Le patron de la Deutsche Bank, première banque allemande, a échappé à une tentative d’attentat à la lettre piégée. L’envoi a été revendiqué par un groupe d’extrême gauche italien, la Federazione Anarchica Informale (FAI),a indiqué jeudi la police allemande.

Banquier le plus médiatisé et le plus connu d’Allemagne, de nationalité suisse, M. Ackermann, 63 ans, est un homme controversé, qui incarne pour une partie de l’opinion allemande les dérives de la finance.

M. Ackermann doit être remplacé à la tête de la banque à partir du printemps prochain par l’Anglo-Indien Anshu Jain et l’Allemand Jürgen Fitschen. Il avait renoncé mi-novembre à briguer l’an prochain la présidence du conseil de surveillance de son groupe, invoquant un agenda trop chargé à cause de la crise financière.

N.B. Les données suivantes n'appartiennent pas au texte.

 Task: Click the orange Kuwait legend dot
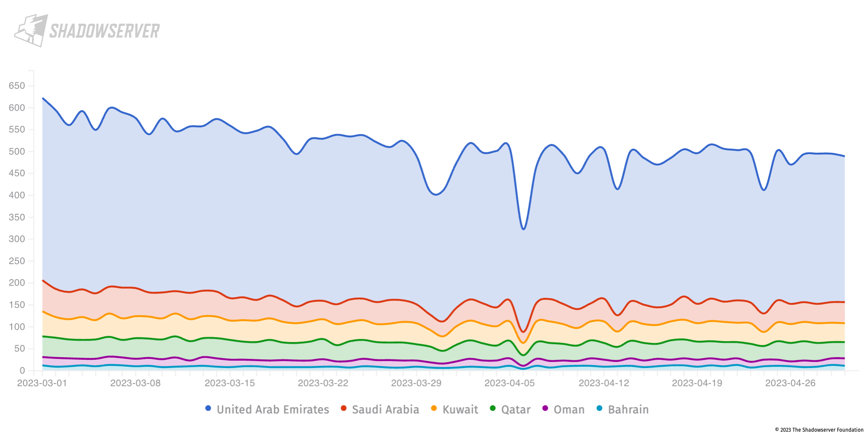[434, 408]
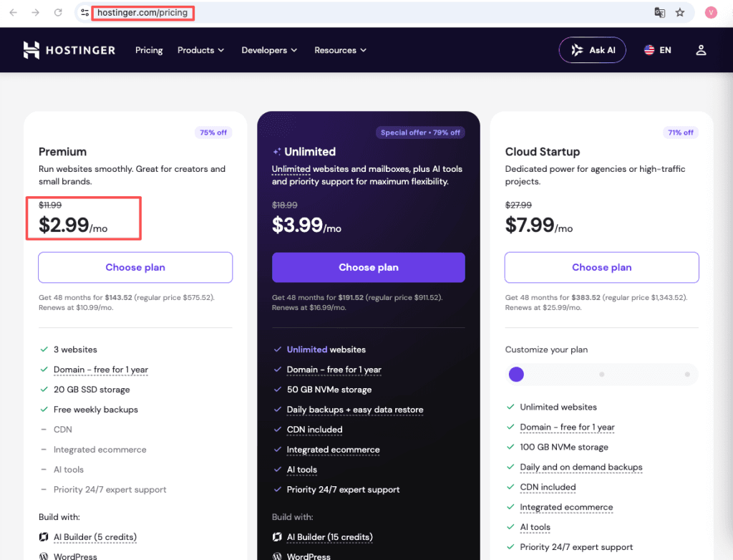The width and height of the screenshot is (733, 560).
Task: Choose the Cloud Startup plan
Action: point(601,268)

En novembre 1989, le patron de la Deutsche Bank de l’époque, Alfred Herrhausen, avait été assassiné dans un attentat à la bombe qui fut revendiqué par l’organisation d’extrême-gauche Fraction Armée Rouge (RAF).

Revendication

Interceptée mercredi au sein du service courrier de la Deutsche Bank, la lettre suspecte était adressée personnellement à M. Ackermann. Après avoir passé le courrier aux rayons X, les services de la banque ont aussitôt alerté la police.

«D’après les premières investigations, il s’agit d’une lettre piégée explosive qui était opérationnelle», selon les autorités allemandes. La lettre de revendication, manuscrite et en italien, cachée dans la lettre piégée, a été découverte plus tard dans la journée.

La missive est signée de la Fédération anarchiste informelle (FAI, Federazione Anarchica Informale), une organisation armée anarchiste présente en Italie qui a déjà posé des bombes ou envoyé des colis piégés faisant parfois des blessés. En 2003, elle avait ciblé la Banque centrale européenne (BCE) à Francfort en lui adressant une lettre piégée qui n’avait pas fait de victime.

Dans sa lettre de revendication, l’organisation évoque «trois explosions contre des banques, banquiers, des tiques et des sangsues». La police allemande part donc du principe que deux autres lettres piégées ont pu être envoyées. «Nous n’avons pour l’instant été informés d’aucun autre attentat. Mais nous restons vigilants», a déclaré un porte-parole de la police.

Sécurité renforcée

Deutsche Bank a pour sa part renforcé ses mesures de sécurité. «Vous pouvez vous imaginer, qu’en raison de l’incident d’hier, que nous avons découvert nous même et signalé à la police, nous faisons encore plus attention à ce que la sécurité soit assurée», a expliqué un porte-parole.

L’incident intervient en pleine crise financière de la zone euro, alors que la responsabilité des banques dans la crise et les aides publiques dont elles ont bénéficié ont souvent été stigmatisés.